I trust in God
I love my country
And will respect its laws
I will play fair
And strive to win
But win or lose
I will always do my best
Little League is a tax-exempt American non-profit that organizes youth baseball around the world, up to and including the Little League World Series. Teams from every country often say this pledge before games, and Vancouver resident Bruce Levens is none too pleased about it:
“I have brought my children up to be very skeptical of religion and to allow them to make their own choices as to whether or not they want to follow any particular faith,” Levens told the Courier this week […]
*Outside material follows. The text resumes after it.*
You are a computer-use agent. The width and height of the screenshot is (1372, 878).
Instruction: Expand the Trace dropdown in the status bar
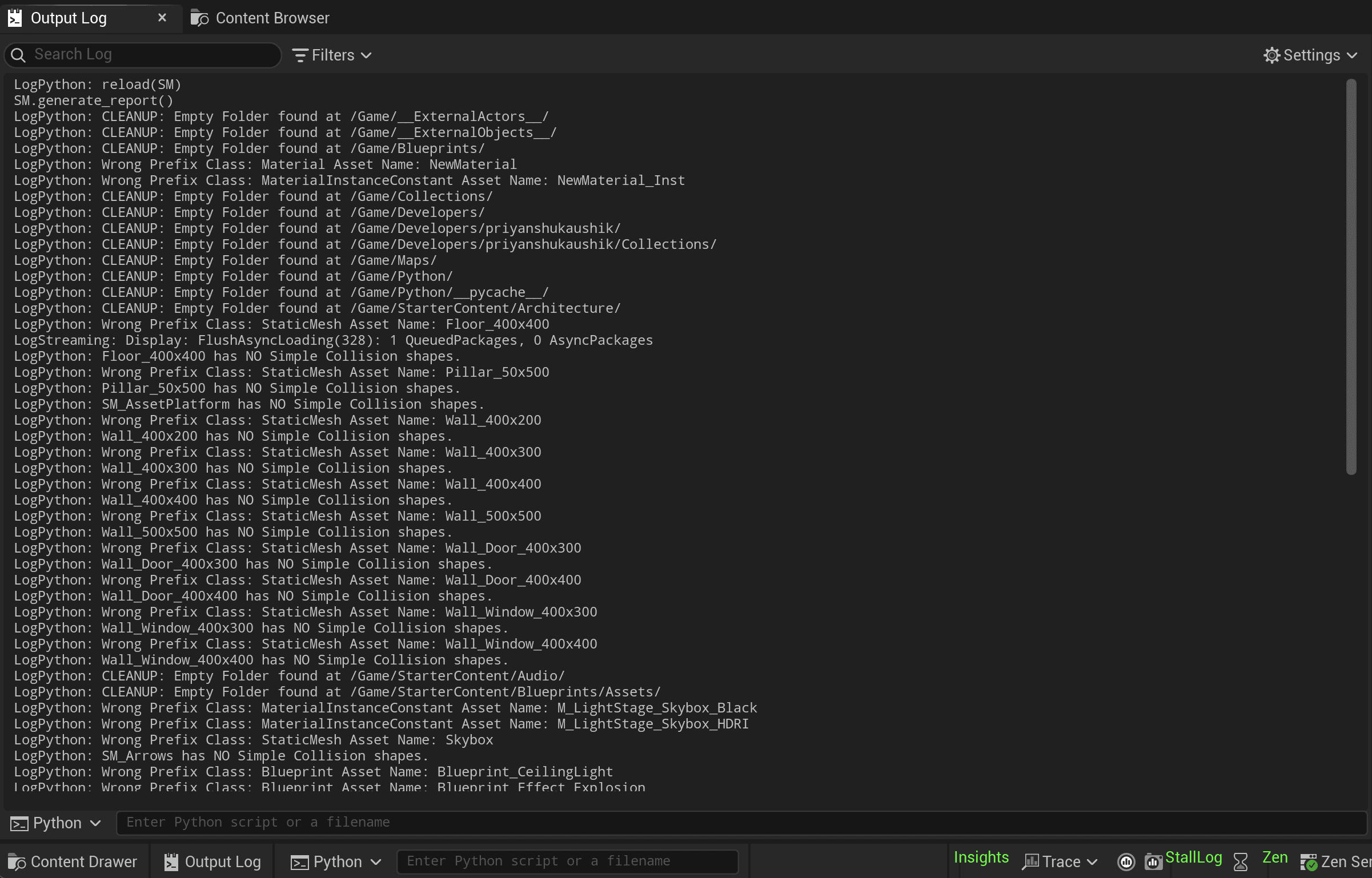pos(1092,861)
Levens supports the pledge’s commitment to fair play and good sportsmanship but believes the altars of religion and sport should be kept apart. “I’d like to see the whole reference to God, country and laws taken out completely,” said Levens, an atheist. “It’s highly inappropriate to expect children to make that pledge.”
Of course, Little League can’t — and doesn’t — require anyone to say the pledge. But… Well, I’ll let Levens explain it. He’s on a roll:
Levens said the pledge puts undue pressure on children and families. “Even if it isn’t a strict requirement to give the pledge, to have the pledge creates a social need to conform and people feel uncomfortable saying no,” he said.
The pledge is intended, according to Little Mountain Little League President Pat Chaba, to instill “character and respect.” It’s modeled off of the American Pledge of Allegiance (post-“Under God,” clearly).
But it’s 2012, and Little League is a multicultural, international organization now. I don’t mean to imply that the pledge’s god-bothering ever had a purpose, but it’s obviously long past due for a rewrite.